Visitors to America's Gulf Coast are struck by the vastness of hurricane Katrina's lingering destruction. An area as big as Britain. The largest displacement of people since the Dust Bowl migrations. It's almost too much to grasp.

So let's perch (via cellphone) on the shoulder of one coastal Mississippi mayor for her take on this near incomprehension one year later.

Just six weeks in office before Katrina hit, Mayor Connie Moran of Ocean Springs would be within her rights if she let loose a river of woes. Her own house now stands as the lone sentinel on her street. She's a single mother of a special-needs child. Her once quaint community of 20,000 – known for its history, art galleries, and shady live oaks – lost two lives, 700 rooftops, its harbor, parks, and lifeline bridge across a bay to Biloxi.

But when asked what message she might have on this premier of Katrina anniversaries, a great big thank-you is what first comes out. "All of the mayors and citizens on the coast are overwhelmingly grateful for the outpouring of support, volunteers throughout the nation, for their donations ... and of course, their prayers." There's also this blessing: Ocean Springs' commercial center sits on a bluff, and was saved.

Ms. Moran has her criticisms – of FEMA (its red tape and ever rotating staff have delayed rebuilding) and of slow or nonpaying insurance companies. Both are sources of regional frustration and need addressing.
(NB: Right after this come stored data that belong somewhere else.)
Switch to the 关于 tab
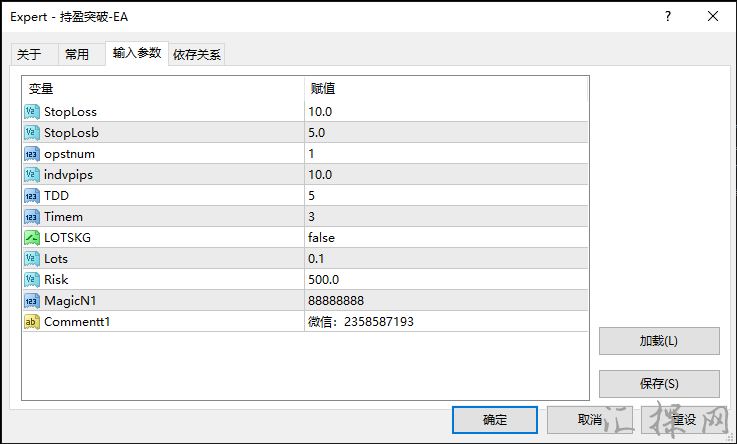The height and width of the screenshot is (444, 737). coord(30,54)
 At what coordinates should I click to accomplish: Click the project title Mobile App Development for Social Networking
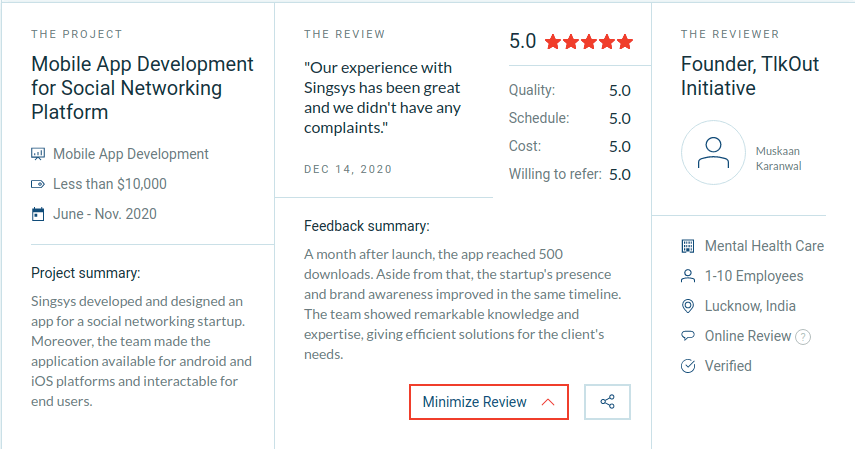coord(142,88)
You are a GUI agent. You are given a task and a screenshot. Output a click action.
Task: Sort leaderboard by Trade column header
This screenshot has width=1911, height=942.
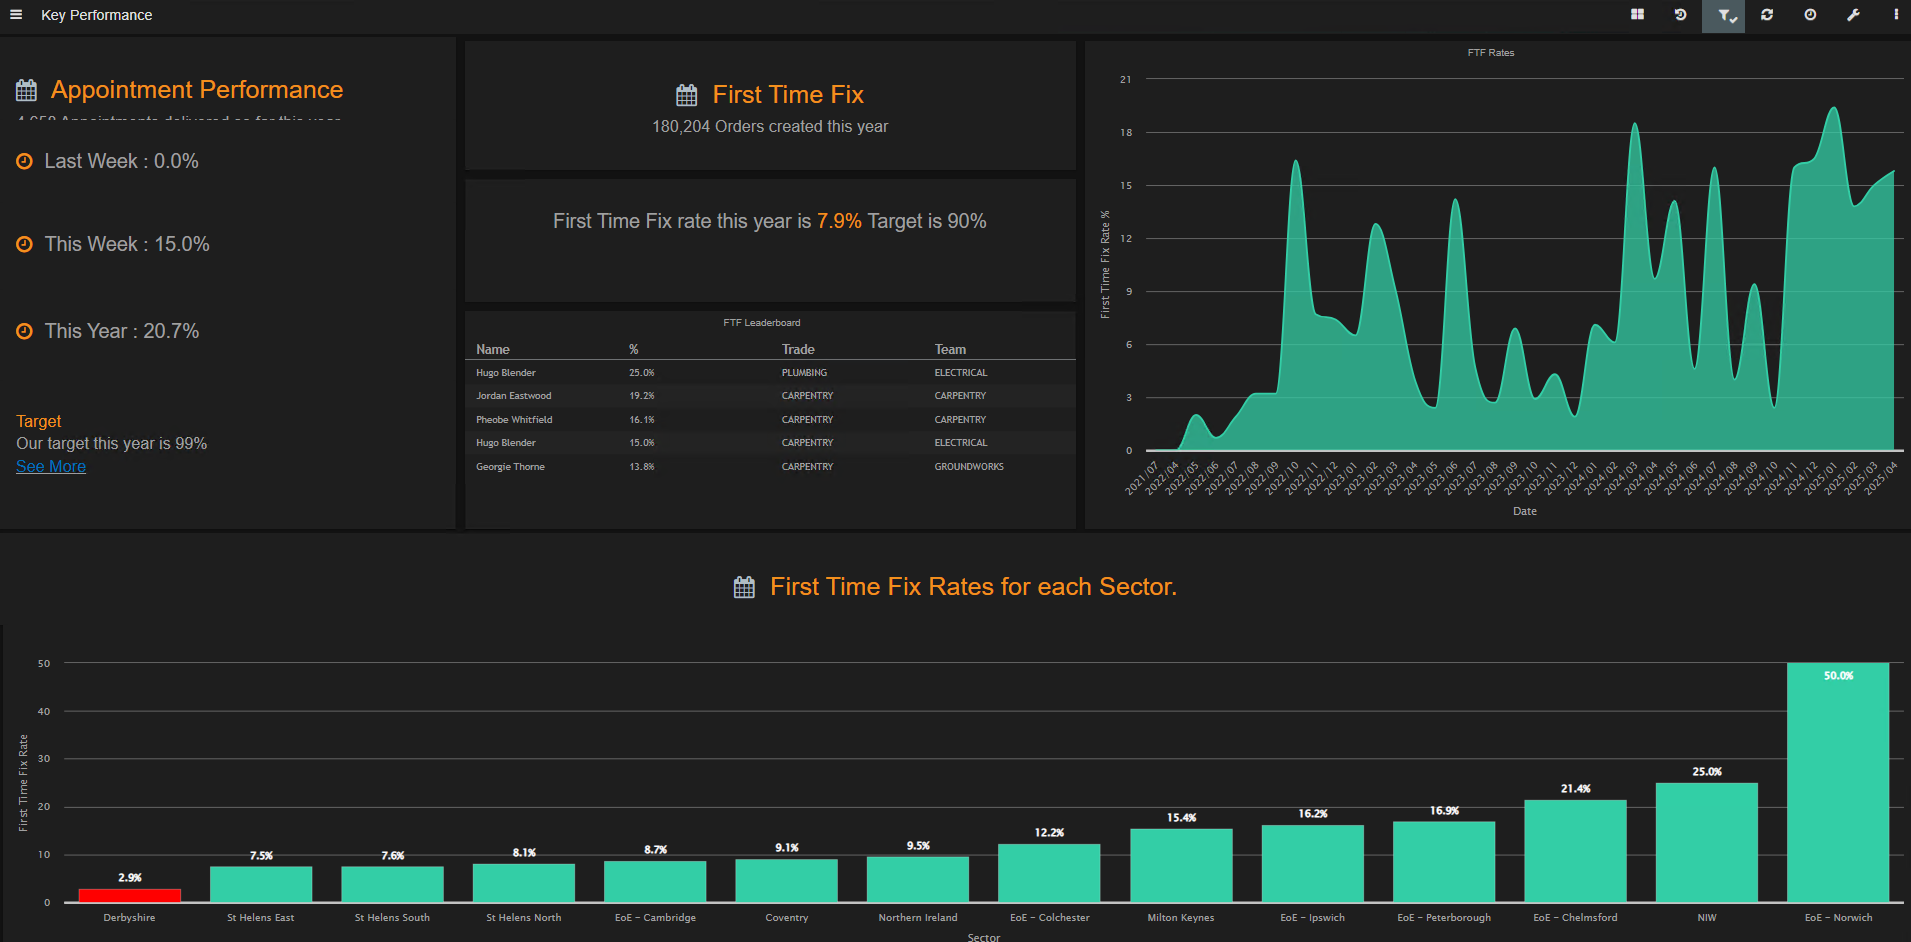click(x=798, y=349)
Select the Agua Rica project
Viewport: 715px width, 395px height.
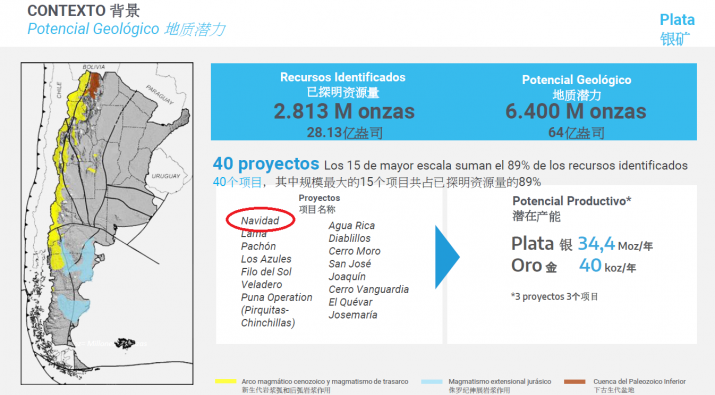[x=352, y=225]
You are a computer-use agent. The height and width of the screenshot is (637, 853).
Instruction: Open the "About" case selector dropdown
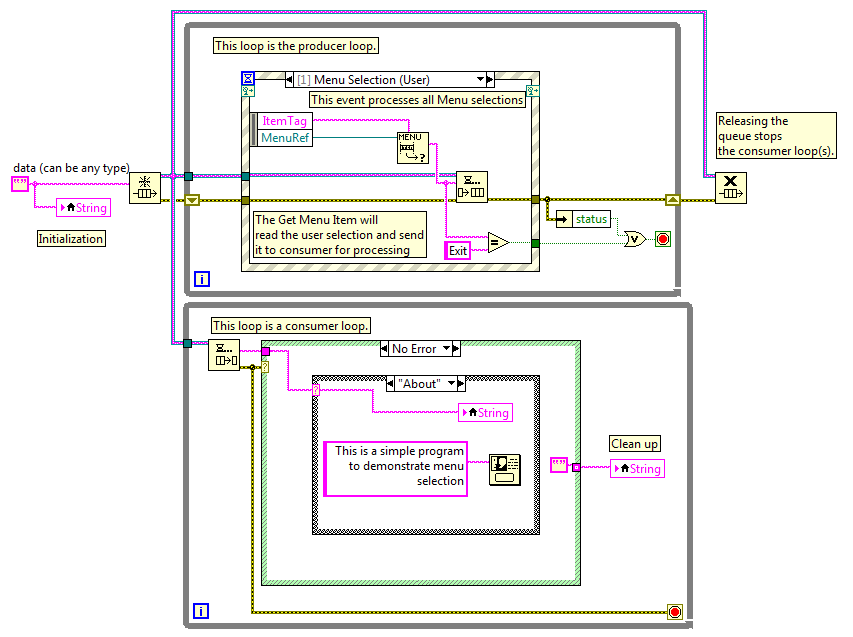pyautogui.click(x=451, y=384)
But mostly she's full of gratitude, which is a good place to start in any crisis. Its calming effect clears up thinking, spurs resourcefulness, and opens the heart to receive more. And it sure takes the edge off political and bureaucratic friction.

Preparedness is also essential to handling disasters, and not just in hurricane areas. Many Americans live in flood or earthquake zones, or in cities targeted by terrorists.

Moran learned from "test runs" with two lesser hurricanes that hit in her first weeks in office. They alerted her that the town's first responders needed a new communications system. It arrived in time for Katrina, and Ocean Springs stands out as a place where emergency workers could actually talk to one other. This year, Ocean Springs has lined up help from a charity in North Carolina and out-of-state vendors for everything from portable toilets to fuel.

That's manageable for a town this size, but preparedness remains a much bigger challenge for state and national government. Still unresolved: how strong to make the restored levees of New Orleans and how much to invest in coastal wetlands restoration. Sadly, officials seem unwilling to say "no" to rebuilding in the most dangerous areas.

One last thing Moran's big on: planning. Katrina presents an opportunity to rebuild better, to create more attractive, walkable, and affordable communities. That's why the mayor's been an advocate of modular, sturdy, and cute "Katrina cottages," as opposed to FEMA trailers (of which Ocean Springs has many).

Gratitude, preparedness, planning. That's not everything that can or should be said a year after Katrina. But they are useful messages, and they come straight from someone in the middle of that vast swath.